EXERCISE DETAILS
After locating the line that contains "Task: Click the fullscreen expand icon", transcribe exactly that line and each one after it until the data ends, skipping pictures.

ENTRIES PROVIDED

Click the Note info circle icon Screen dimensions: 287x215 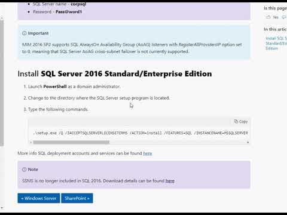(x=25, y=170)
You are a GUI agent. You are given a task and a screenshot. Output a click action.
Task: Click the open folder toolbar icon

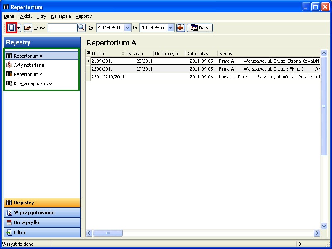(x=27, y=28)
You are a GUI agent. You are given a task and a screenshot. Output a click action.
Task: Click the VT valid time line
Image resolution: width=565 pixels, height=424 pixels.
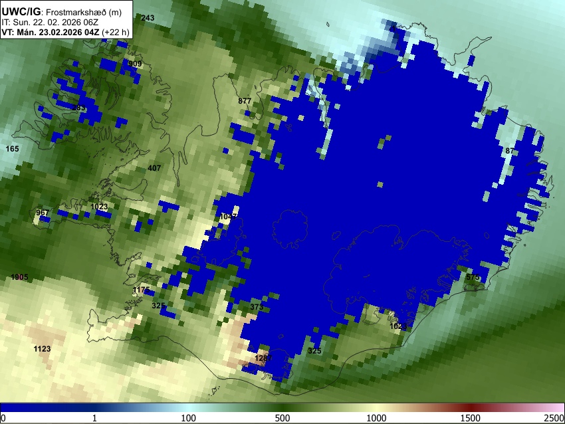pyautogui.click(x=66, y=32)
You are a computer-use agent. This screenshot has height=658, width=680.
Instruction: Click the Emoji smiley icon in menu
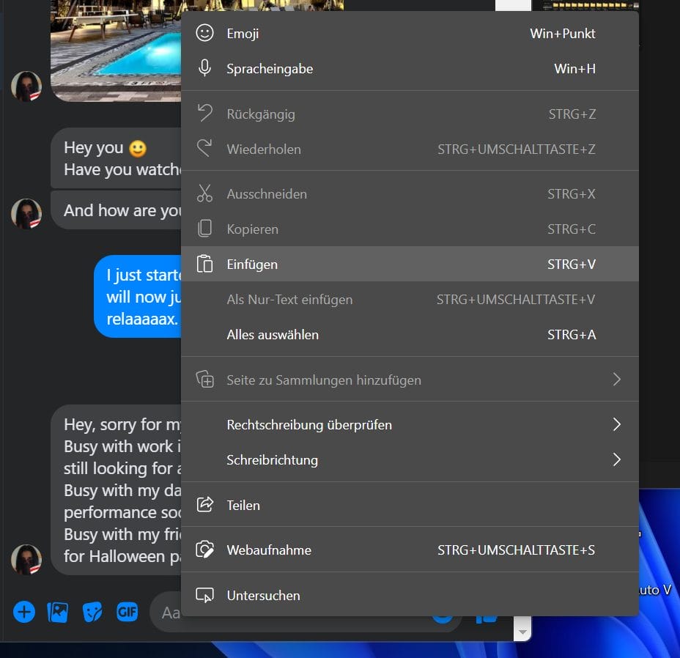205,34
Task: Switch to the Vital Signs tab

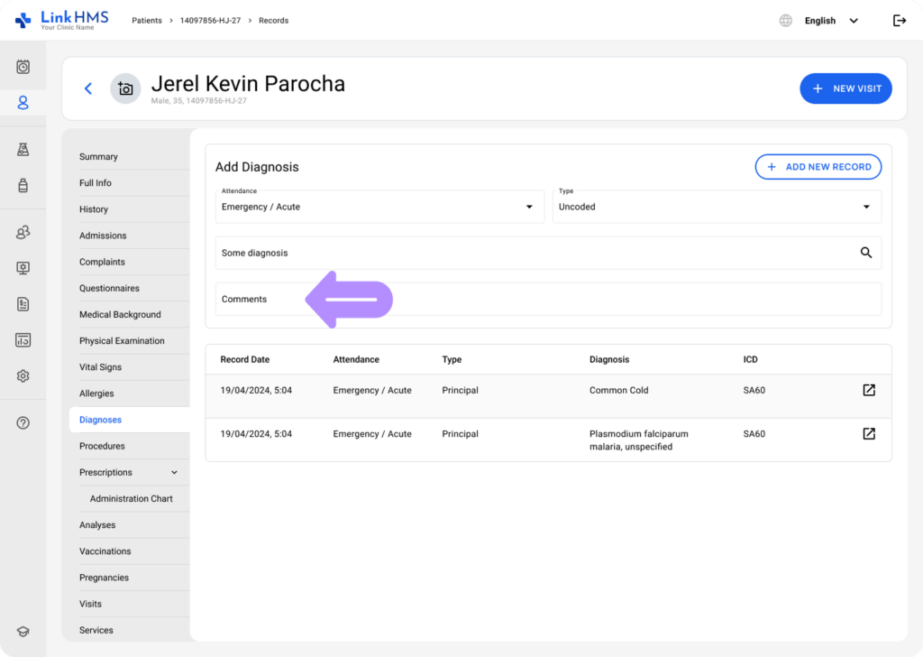Action: (x=102, y=366)
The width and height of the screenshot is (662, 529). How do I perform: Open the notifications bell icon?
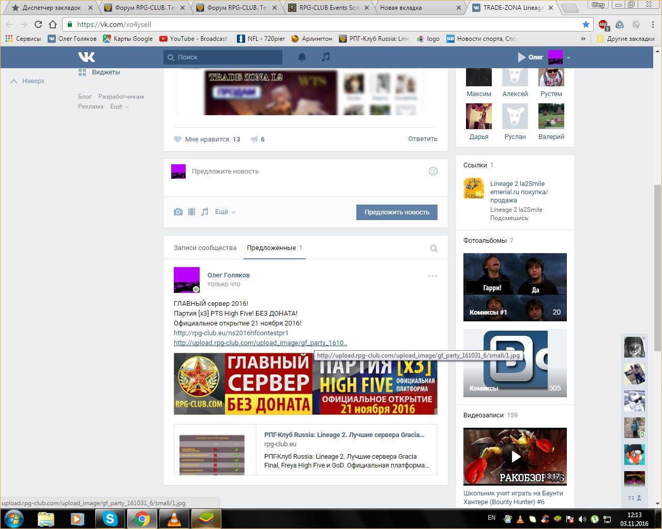point(302,57)
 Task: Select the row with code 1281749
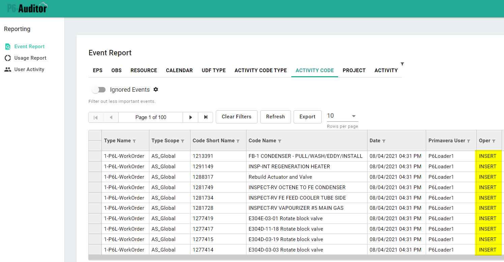[x=203, y=187]
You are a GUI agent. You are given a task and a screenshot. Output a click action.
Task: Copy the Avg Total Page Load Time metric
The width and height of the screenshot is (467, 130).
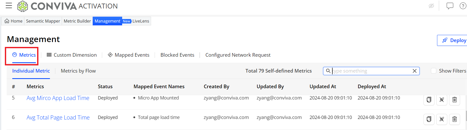(x=429, y=119)
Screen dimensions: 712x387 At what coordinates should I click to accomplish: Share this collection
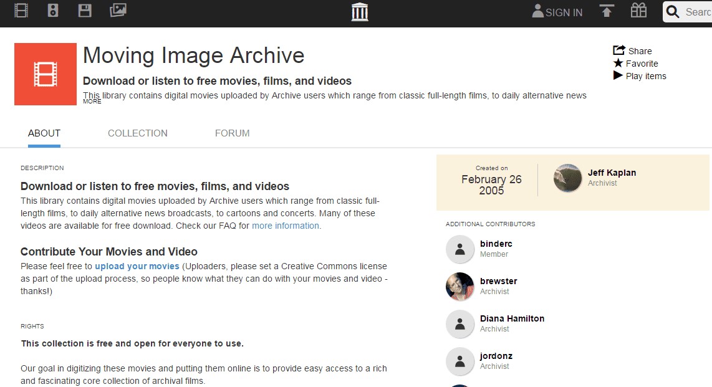[633, 51]
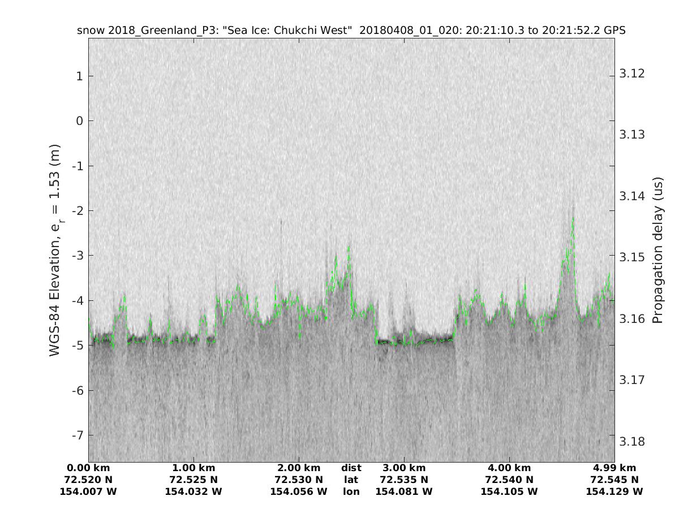Click the Propagation delay axis label
679x509 pixels.
pos(657,249)
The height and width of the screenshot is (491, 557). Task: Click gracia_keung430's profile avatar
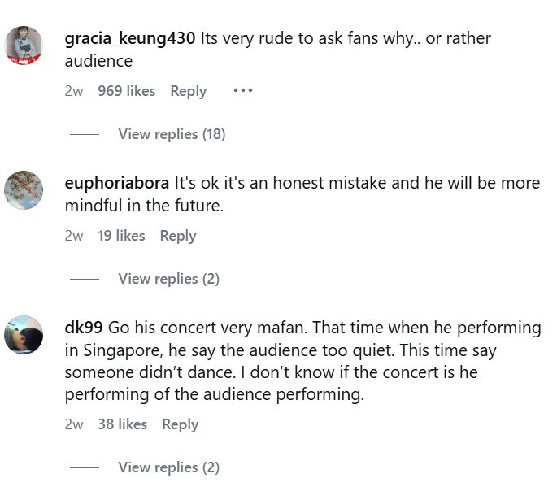point(24,46)
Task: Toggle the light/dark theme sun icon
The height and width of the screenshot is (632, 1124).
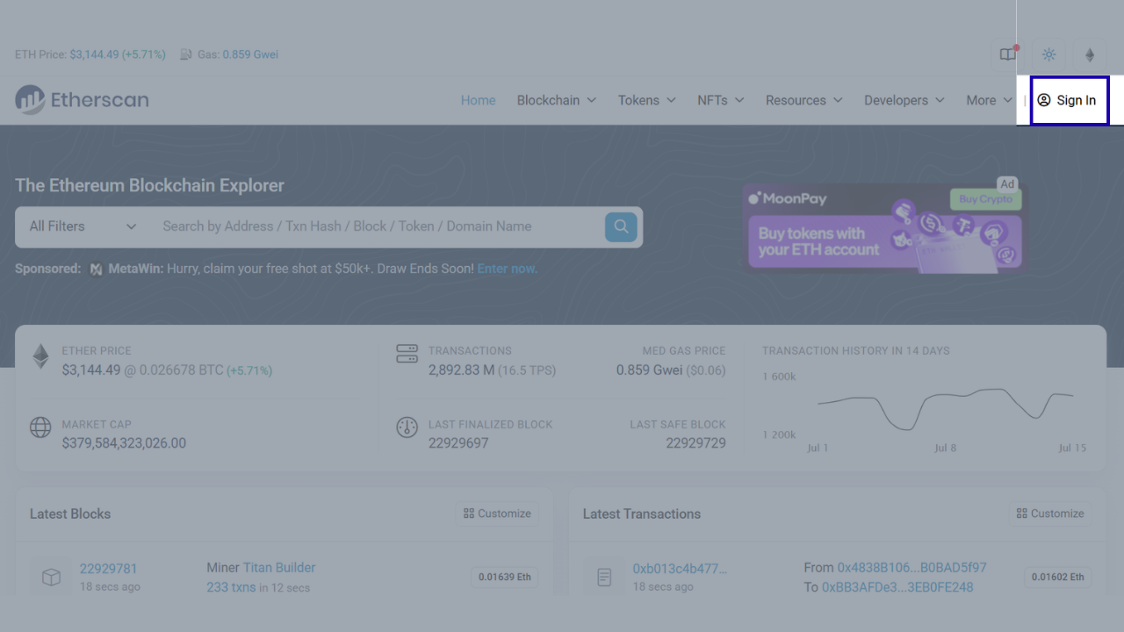Action: [x=1048, y=54]
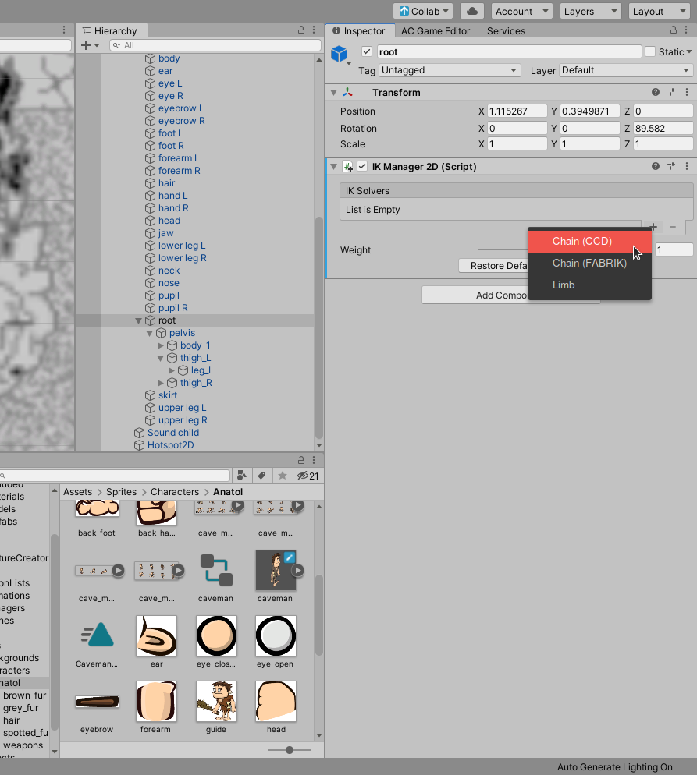Enable the Static checkbox

[650, 52]
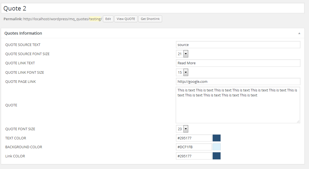This screenshot has height=169, width=309.
Task: Click inside the Quote text area
Action: (238, 105)
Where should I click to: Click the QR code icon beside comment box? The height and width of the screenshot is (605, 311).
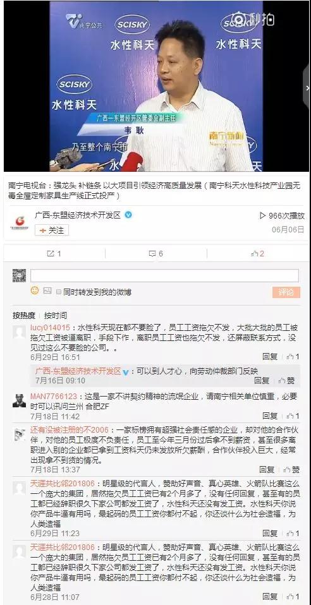point(20,275)
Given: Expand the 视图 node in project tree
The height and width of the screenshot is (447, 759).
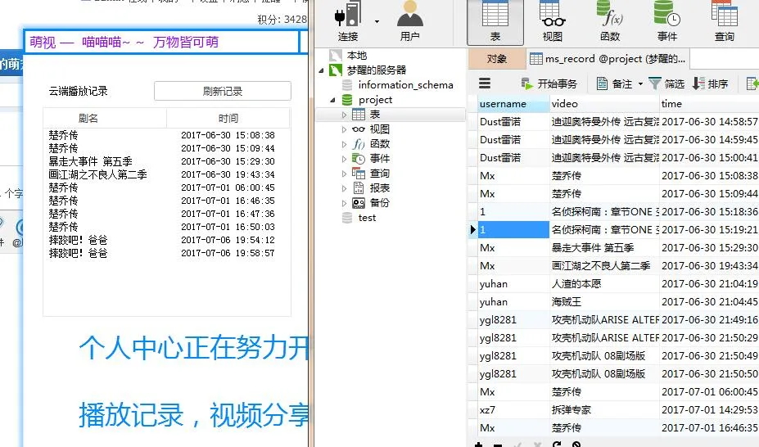Looking at the screenshot, I should point(345,129).
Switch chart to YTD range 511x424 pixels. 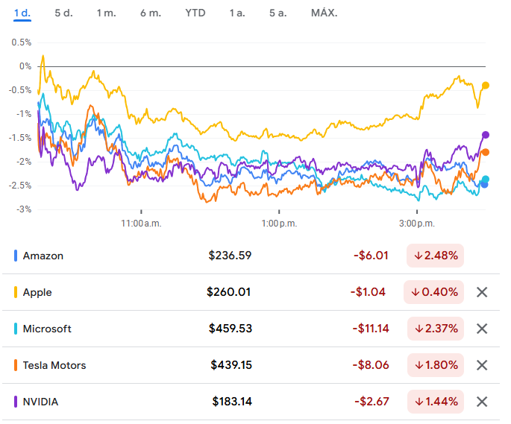click(x=195, y=13)
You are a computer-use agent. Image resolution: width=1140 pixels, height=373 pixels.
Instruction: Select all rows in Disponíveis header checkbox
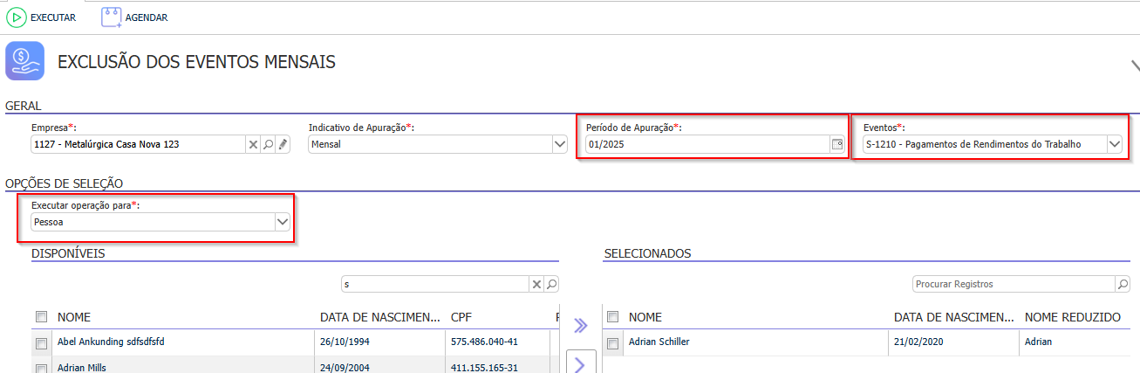tap(41, 316)
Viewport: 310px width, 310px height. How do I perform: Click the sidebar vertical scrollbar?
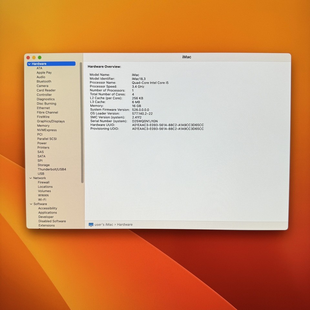(82, 123)
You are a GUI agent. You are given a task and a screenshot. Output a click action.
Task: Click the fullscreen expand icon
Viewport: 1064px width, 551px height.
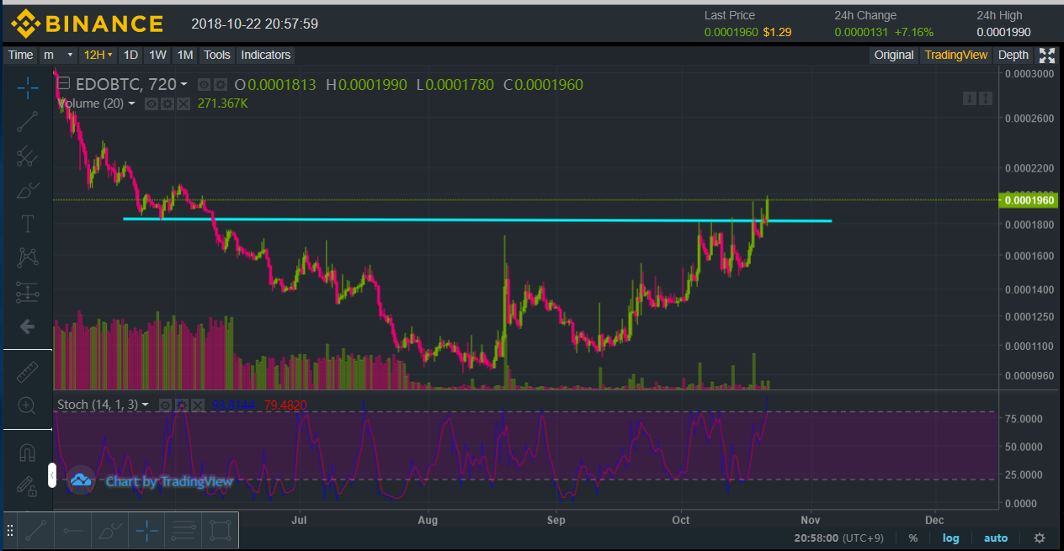click(x=1046, y=56)
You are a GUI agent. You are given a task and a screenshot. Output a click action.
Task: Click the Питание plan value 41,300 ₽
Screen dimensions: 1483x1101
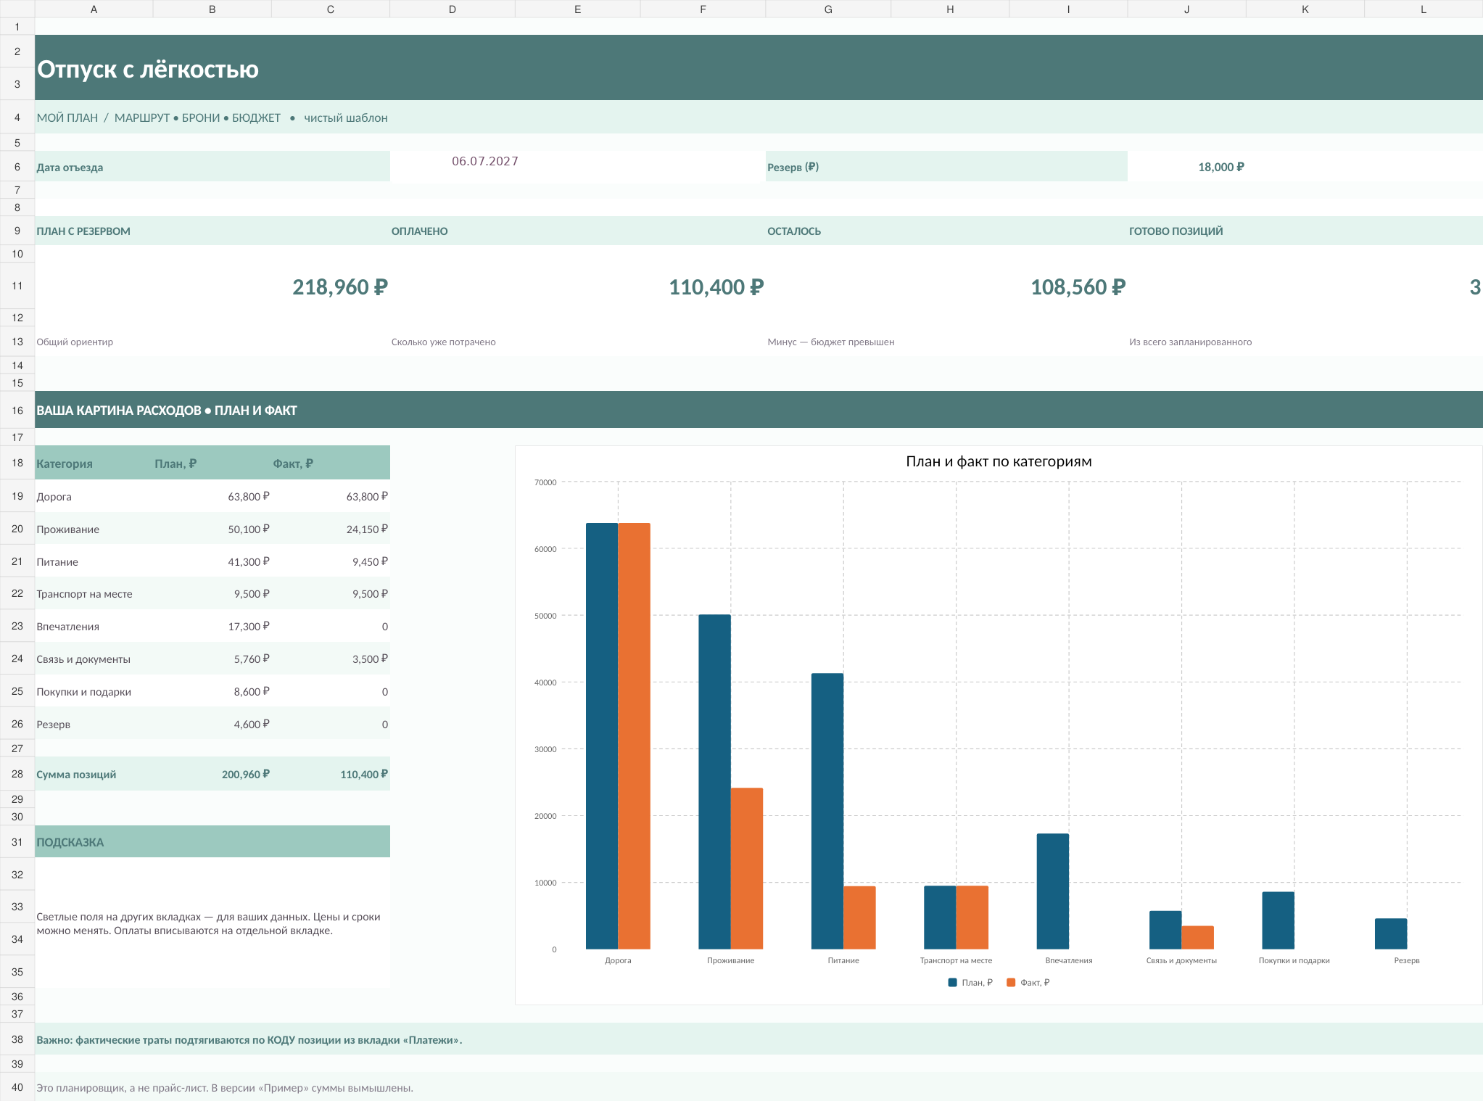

EXERCISE ANSWER
Task: Click the fullscreen expand icon
Viewport: 1064px width, 551px height.
click(x=1046, y=56)
You are a GUI agent. You are given a task and a screenshot. Output a click action.
Task: Click the Питание plan value 41,300 ₽
Screen dimensions: 1483x1101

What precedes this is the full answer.